ASSIGNED TASK
Every line of the material is to be set down exactly as written.

TASK MATERIAL
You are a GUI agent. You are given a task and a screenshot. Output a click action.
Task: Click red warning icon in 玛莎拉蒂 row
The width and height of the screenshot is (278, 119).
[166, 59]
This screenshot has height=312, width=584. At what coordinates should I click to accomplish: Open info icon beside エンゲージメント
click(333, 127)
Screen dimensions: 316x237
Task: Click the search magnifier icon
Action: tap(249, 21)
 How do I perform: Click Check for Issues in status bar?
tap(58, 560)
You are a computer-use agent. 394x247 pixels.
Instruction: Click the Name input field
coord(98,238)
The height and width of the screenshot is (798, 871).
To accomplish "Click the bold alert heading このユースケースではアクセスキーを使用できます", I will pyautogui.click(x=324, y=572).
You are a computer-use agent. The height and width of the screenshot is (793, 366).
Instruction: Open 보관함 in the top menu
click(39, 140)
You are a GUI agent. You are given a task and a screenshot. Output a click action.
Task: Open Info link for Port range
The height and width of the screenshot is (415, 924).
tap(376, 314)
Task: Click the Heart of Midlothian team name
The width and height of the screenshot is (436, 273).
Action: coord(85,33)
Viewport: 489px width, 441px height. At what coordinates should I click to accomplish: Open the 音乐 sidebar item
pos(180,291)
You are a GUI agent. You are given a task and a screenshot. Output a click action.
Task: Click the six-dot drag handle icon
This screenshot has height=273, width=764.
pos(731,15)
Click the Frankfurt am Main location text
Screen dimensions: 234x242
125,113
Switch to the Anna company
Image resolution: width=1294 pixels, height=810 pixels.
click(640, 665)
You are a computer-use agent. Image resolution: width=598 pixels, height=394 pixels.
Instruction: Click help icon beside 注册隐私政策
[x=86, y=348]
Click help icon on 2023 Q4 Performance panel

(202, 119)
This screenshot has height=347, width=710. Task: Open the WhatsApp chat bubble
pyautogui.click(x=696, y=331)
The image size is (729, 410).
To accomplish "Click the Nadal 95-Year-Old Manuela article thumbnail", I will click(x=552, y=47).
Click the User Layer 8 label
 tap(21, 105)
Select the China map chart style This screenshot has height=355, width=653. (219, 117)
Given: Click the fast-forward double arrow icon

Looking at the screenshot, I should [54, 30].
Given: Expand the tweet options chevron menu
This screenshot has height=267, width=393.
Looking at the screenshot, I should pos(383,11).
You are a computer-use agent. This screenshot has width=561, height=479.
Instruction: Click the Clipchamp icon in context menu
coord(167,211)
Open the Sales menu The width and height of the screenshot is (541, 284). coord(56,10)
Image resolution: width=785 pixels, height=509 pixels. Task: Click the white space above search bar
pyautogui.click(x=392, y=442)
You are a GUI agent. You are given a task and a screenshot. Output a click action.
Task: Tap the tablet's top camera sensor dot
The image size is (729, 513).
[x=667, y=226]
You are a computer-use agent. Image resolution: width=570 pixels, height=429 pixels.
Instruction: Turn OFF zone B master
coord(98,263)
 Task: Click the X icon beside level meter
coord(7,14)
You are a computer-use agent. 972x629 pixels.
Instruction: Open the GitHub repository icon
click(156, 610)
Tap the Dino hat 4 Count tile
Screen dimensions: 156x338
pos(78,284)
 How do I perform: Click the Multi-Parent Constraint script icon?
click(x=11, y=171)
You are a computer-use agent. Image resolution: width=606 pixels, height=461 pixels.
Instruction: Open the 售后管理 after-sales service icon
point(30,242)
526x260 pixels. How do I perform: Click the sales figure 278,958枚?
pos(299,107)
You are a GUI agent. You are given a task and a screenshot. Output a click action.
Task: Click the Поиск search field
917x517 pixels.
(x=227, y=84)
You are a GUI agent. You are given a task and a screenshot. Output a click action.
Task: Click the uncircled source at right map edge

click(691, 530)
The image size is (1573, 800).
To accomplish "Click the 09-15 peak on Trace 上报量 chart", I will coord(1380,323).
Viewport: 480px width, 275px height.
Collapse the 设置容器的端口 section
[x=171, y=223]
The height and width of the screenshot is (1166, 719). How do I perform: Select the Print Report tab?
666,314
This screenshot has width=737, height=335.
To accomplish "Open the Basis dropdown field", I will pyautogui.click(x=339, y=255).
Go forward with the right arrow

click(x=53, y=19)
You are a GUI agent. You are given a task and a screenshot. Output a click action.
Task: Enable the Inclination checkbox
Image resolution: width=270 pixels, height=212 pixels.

YOUR SOLUTION
You are a GUI agent. You are given a task and a screenshot. Output a click action.
Task: Click red warning icon in 玛莎拉蒂 row
The width and height of the screenshot is (278, 119).
[166, 59]
This screenshot has height=312, width=584. At what coordinates should I click to accomplish: Open info icon beside エンゲージメント
click(333, 127)
Screen dimensions: 316x237
Task: Click the search magnifier icon
Action: tap(249, 21)
 How do I perform: Click Check for Issues in status bar?
tap(58, 560)
You are a computer-use agent. 394x247 pixels.
Instruction: Click the Name input field
coord(98,238)
The height and width of the screenshot is (798, 871).
To accomplish "Click the bold alert heading このユースケースではアクセスキーを使用できます", I will pyautogui.click(x=324, y=572).
You are a computer-use agent. The height and width of the screenshot is (793, 366).
Instruction: Open 보관함 in the top menu
click(39, 140)
You are a GUI agent. You are given a task and a screenshot. Output a click action.
Task: Open Info link for Port range
The height and width of the screenshot is (415, 924).
tap(376, 314)
Task: Click the Heart of Midlothian team name
The width and height of the screenshot is (436, 273).
Action: coord(85,33)
Viewport: 489px width, 441px height. At what coordinates should I click to accomplish: Open the 音乐 sidebar item
pos(180,291)
You are a GUI agent. You are given a task and a screenshot. Output a click action.
Task: Click the six-dot drag handle icon
This screenshot has height=273, width=764.
pos(731,15)
Click the Frankfurt am Main location text
Screen dimensions: 234x242
125,113
Switch to the Anna company
Image resolution: width=1294 pixels, height=810 pixels.
click(640, 665)
You are a computer-use agent. Image resolution: width=598 pixels, height=394 pixels.
Instruction: Click help icon beside 注册隐私政策
[x=86, y=348]
Click help icon on 2023 Q4 Performance panel

(202, 119)
This screenshot has height=347, width=710. Task: Open the WhatsApp chat bubble
pyautogui.click(x=696, y=331)
The image size is (729, 410).
To accomplish "Click the Nadal 95-Year-Old Manuela article thumbnail", I will click(x=552, y=47).
Click the User Layer 8 label
 tap(21, 105)
Select the China map chart style This screenshot has height=355, width=653. (219, 117)
Given: Click the fast-forward double arrow icon

Looking at the screenshot, I should [54, 30].
Given: Expand the tweet options chevron menu
This screenshot has height=267, width=393.
Looking at the screenshot, I should pos(383,11).
You are a computer-use agent. This screenshot has width=561, height=479.
Instruction: Click the Clipchamp icon in context menu
coord(167,211)
Open the Sales menu The width and height of the screenshot is (541, 284). coord(56,10)
Image resolution: width=785 pixels, height=509 pixels. Task: Click the white space above search bar
pyautogui.click(x=392, y=442)
You are a GUI agent. You are given a task and a screenshot. Output a click action.
Task: Tap the tablet's top camera sensor dot
The image size is (729, 513).
[x=667, y=226]
You are a computer-use agent. Image resolution: width=570 pixels, height=429 pixels.
Instruction: Turn OFF zone B master
coord(98,263)
 Task: Click the X icon beside level meter
coord(7,14)
You are a computer-use agent. 972x629 pixels.
Instruction: Open the GitHub repository icon
click(156, 610)
Tap the Dino hat 4 Count tile
Screen dimensions: 156x338
pos(78,284)
 How do I perform: Click the Multi-Parent Constraint script icon?
click(x=11, y=171)
You are a computer-use agent. Image resolution: width=606 pixels, height=461 pixels.
Instruction: Open the 售后管理 after-sales service icon
point(30,242)
526x260 pixels. How do I perform: Click the sales figure 278,958枚?
pos(299,107)
You are a GUI agent. You are given a task and a screenshot. Output a click action.
Task: Click the Поиск search field
917x517 pixels.
(x=227, y=84)
You are a GUI agent. You are given a task and a screenshot. Output a click action.
Task: Click the uncircled source at right map edge

click(691, 530)
The image size is (1573, 800).
To accomplish "Click the 09-15 peak on Trace 上报量 chart", I will coord(1380,323).
Viewport: 480px width, 275px height.
Collapse the 设置容器的端口 section
[x=171, y=223]
The height and width of the screenshot is (1166, 719). How do I perform: Select the Print Report tab?
666,314
This screenshot has width=737, height=335.
To accomplish "Open the Basis dropdown field", I will pyautogui.click(x=339, y=255).
Go forward with the right arrow

click(x=53, y=19)
You are a GUI agent. You are given a task and a screenshot. Output a click action.
Task: Enable the Inclination checkbox
Image resolution: width=270 pixels, height=212 pixels.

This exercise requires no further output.